Luego recuerdo algo que leí en una novela. Voy al baño, abro la llave de agua caliente y dejo corriendo la ducha. Al rato, el baño se entibia, se llena de vapor, espanta el frío de la madrugada.
Entonces jalo el colchón manchado de crema de tomate, lo arrastro por la alfombra hasta el baño y me tumbo sobre él, al lado de la ducha que no deja de caer, en medio del vaho caliente que se apodera de todo. Reconfortado, cierro los ojos y me voy quedando lenta, penosa, sudorosamente dormido.
Cuando despierto, no sé si todavía de noche o ya de día, porque la nube de vapor lo torna todo borroso, incluso el tiempo, alcanzo a distinguir, entre la niebla húmeda y calenturienta, a un botones uniformado que me pregunta si estoy bien y me dice, alarmado, que hay una filtración de agua que proviene del baño. Me quedo echado, mojado de sudor, sobre el colchón en el piso del baño. El muchacho, asustado, sin entender nada, quizá pensando que he hecho algo insensato, me pregunta por qué estoy durmiendo en el baño con la ducha prendida, en medio de un vapor sofocante. Le digo, la lengua trabada, la boca pastosa, lo único que se me ocurre: «Porque acá se duerme mejor.»

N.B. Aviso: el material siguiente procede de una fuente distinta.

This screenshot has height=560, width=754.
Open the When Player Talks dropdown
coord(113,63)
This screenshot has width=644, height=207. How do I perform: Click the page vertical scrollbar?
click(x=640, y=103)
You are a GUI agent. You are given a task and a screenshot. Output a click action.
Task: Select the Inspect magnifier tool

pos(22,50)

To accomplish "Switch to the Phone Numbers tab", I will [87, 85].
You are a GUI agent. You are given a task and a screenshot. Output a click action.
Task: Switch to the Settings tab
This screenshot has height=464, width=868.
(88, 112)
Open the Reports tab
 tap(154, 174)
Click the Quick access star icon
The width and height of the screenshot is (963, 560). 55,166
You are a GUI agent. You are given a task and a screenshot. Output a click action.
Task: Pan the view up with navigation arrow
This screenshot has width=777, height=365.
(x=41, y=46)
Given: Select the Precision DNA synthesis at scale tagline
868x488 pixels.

Y él me mira con una mirada vacía, alunada, como si yo estuviese loco o como si él fuese uno de mis lectores. Luego apaga la ducha, me mira con cierta lástima y se va. Pero antes me dice, decepcionado, evocando tiempos mejores: «Yo veía su programa, señor Jaime Baylys.»
La vi por primera vez en el despacho de un ejecutivo de televisión, el hombre que tiempo después sería su marido. Hubo algo en ella, en su mirada de gato, en su aire insolente y perezoso, en su sonrisa de escritora frustrada, que me interesó enseguida. El ejecutivo de televisión, que me había ofrecido un programa, notó mi interés en aquella fotografía que colgaba de la pared.

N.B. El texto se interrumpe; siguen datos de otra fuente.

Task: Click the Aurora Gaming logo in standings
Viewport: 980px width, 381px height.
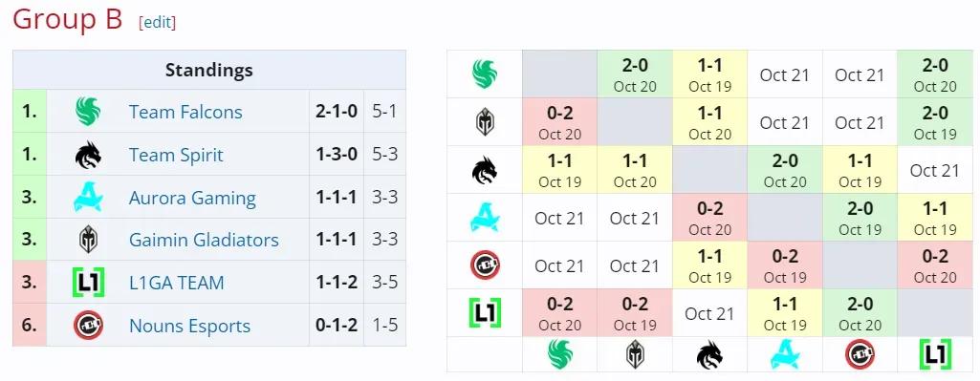Action: [88, 198]
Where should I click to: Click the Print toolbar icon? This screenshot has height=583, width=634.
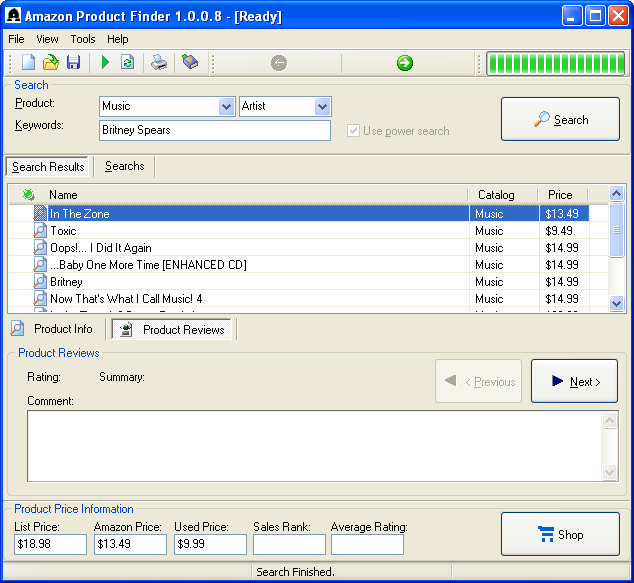point(159,63)
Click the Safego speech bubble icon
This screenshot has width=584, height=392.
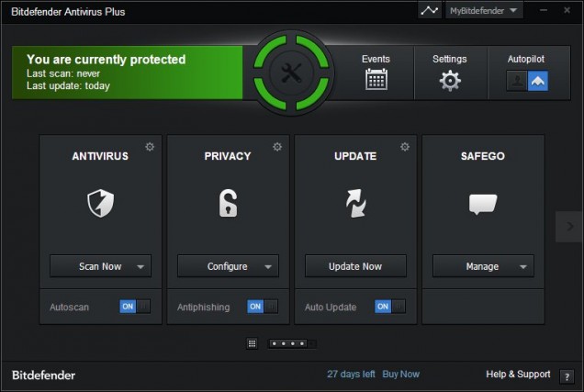(x=482, y=203)
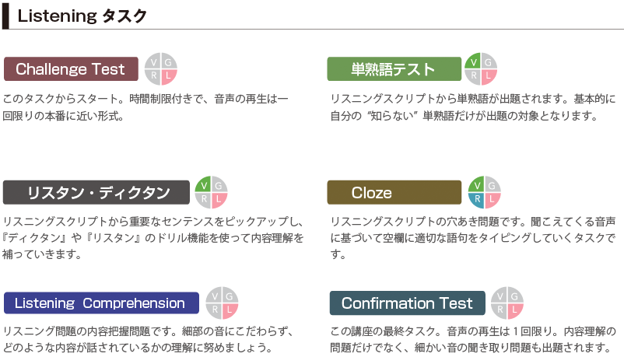Open the Confirmation Test label
Viewport: 624px width, 364px height.
point(407,303)
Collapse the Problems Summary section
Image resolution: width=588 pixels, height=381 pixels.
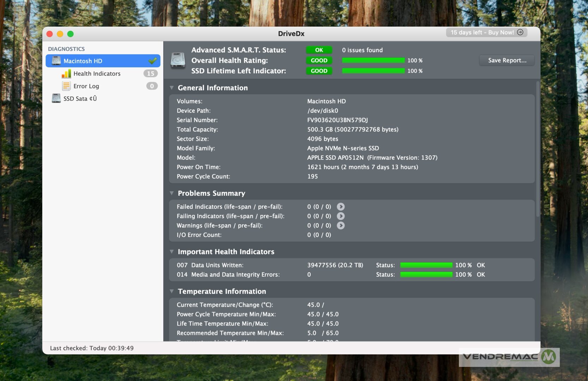tap(172, 193)
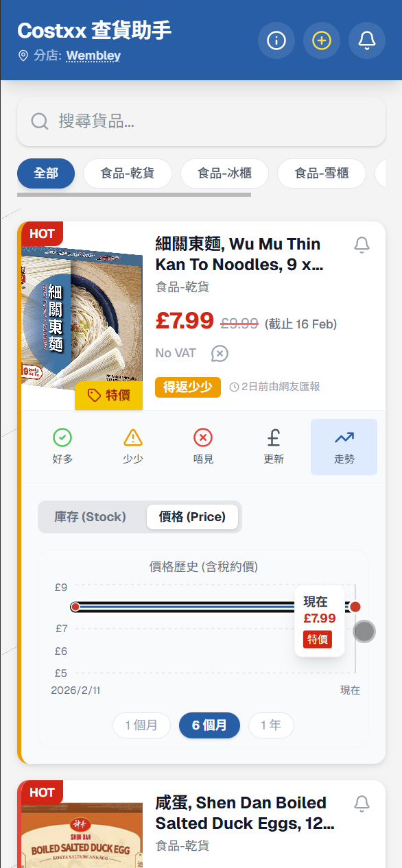Image resolution: width=402 pixels, height=868 pixels.
Task: Set alert bell for Salted Duck Eggs
Action: [x=362, y=804]
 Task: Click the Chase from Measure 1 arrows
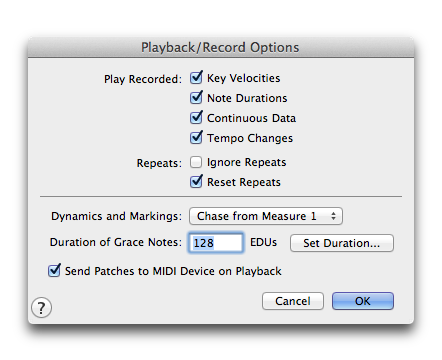point(333,216)
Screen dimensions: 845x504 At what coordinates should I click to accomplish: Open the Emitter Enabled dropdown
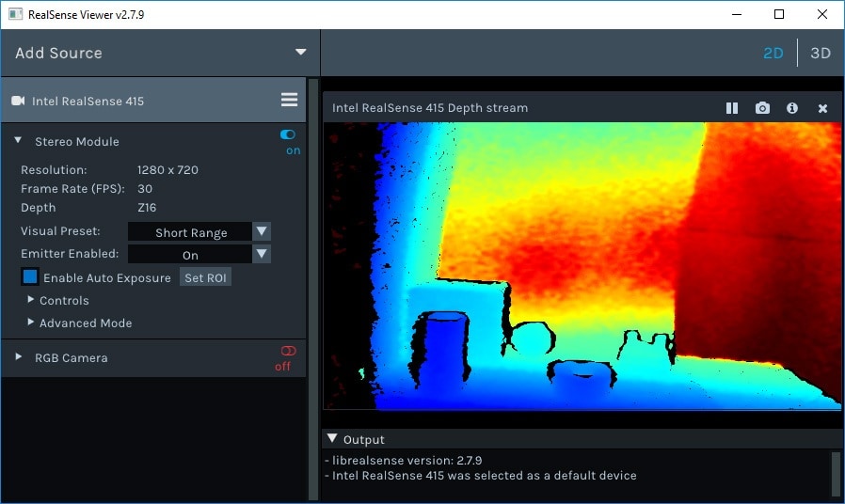pos(262,255)
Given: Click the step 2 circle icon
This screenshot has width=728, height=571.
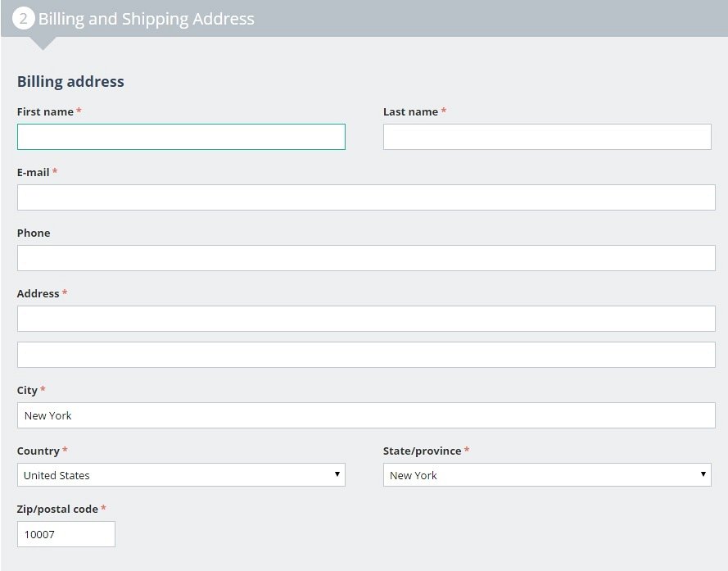Looking at the screenshot, I should 23,19.
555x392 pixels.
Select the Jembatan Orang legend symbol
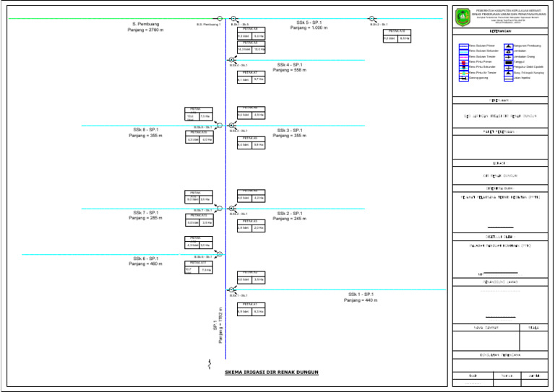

—Es mi novia —me dijo—. Es cubana. Ha leído tus libros.
Le dije que me encantaría conocerla. No le dije que me encantaría conocerla a solas. No le dije que me encantaría conocerla aun si él no me daba el programa, o más aún si no me lo daba.

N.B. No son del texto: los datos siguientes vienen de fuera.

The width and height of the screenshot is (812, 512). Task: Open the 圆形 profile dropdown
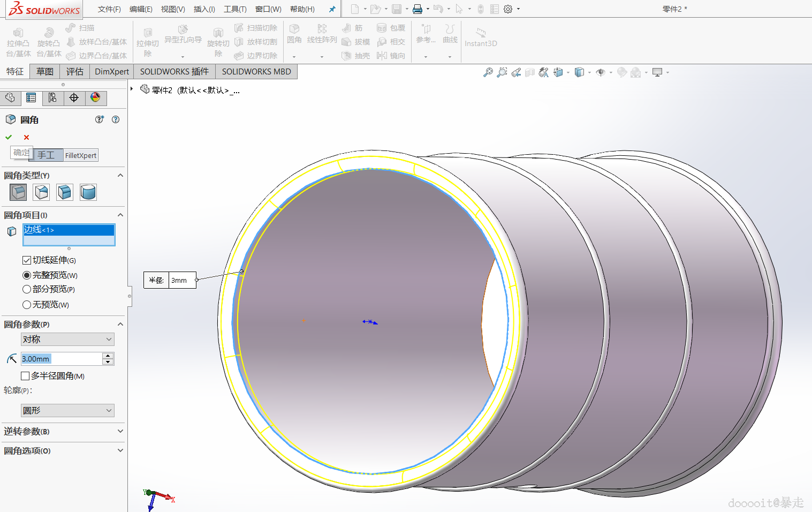tap(67, 410)
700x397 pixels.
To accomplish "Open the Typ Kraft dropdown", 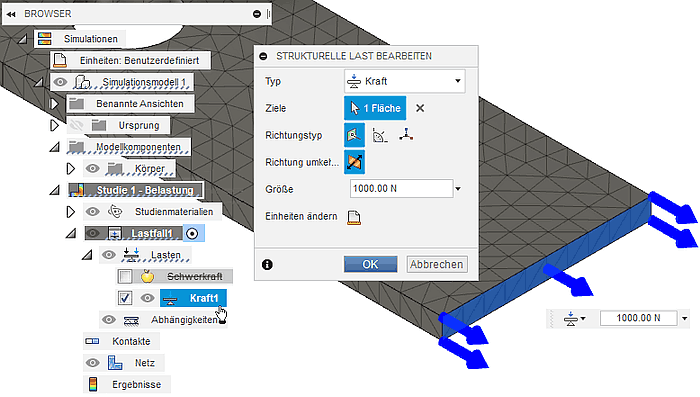I will pos(404,81).
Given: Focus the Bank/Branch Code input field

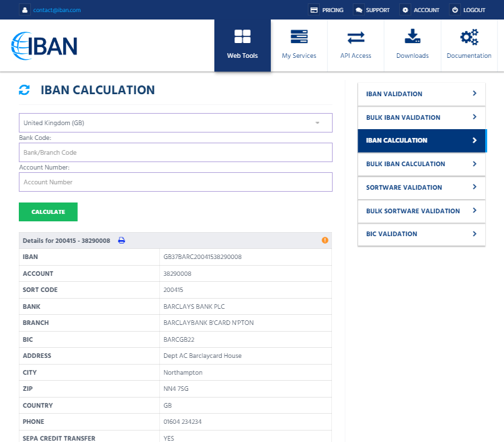Looking at the screenshot, I should click(x=175, y=153).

Cuando, semanas más tarde, me dijo que no me daría el programa porque no tenía presupuesto (una de esas mentiras elegantes o no tanto que se dicen en el mundo desalmado de la televisión), dejé de verlo, pasé a considerarlo mi enemigo y olvidé a la mujer de la foto. (Yo no quería que me diese el programa porque tuviese algo importante que decir o porque tuviese alguna curiosidad por entrevistar a alguien. Nunca he tenido nada importante que decir, tampoco ahora. Sólo quería ganar un dinero que me permitiese quedarme casi todo el día en casa, escribiendo. Es la misma razón por la que sigo haciendo televisión, después de todo.) Dos años más tarde, a la salida de un teatro en Coral Gables, donde yo había presentado un monólogo de humor (la cosa más difícil que he hecho en mi vida: hablar hora y media tratando de hacer reír a un público que había pagado por verme), la mujer de la foto se me apareció de pronto, espléndida, con una falda verde y botas blancas, acompañada de una amiga, y me dijo que le había gustado el espectáculo, pero que no se había reído una sola vez.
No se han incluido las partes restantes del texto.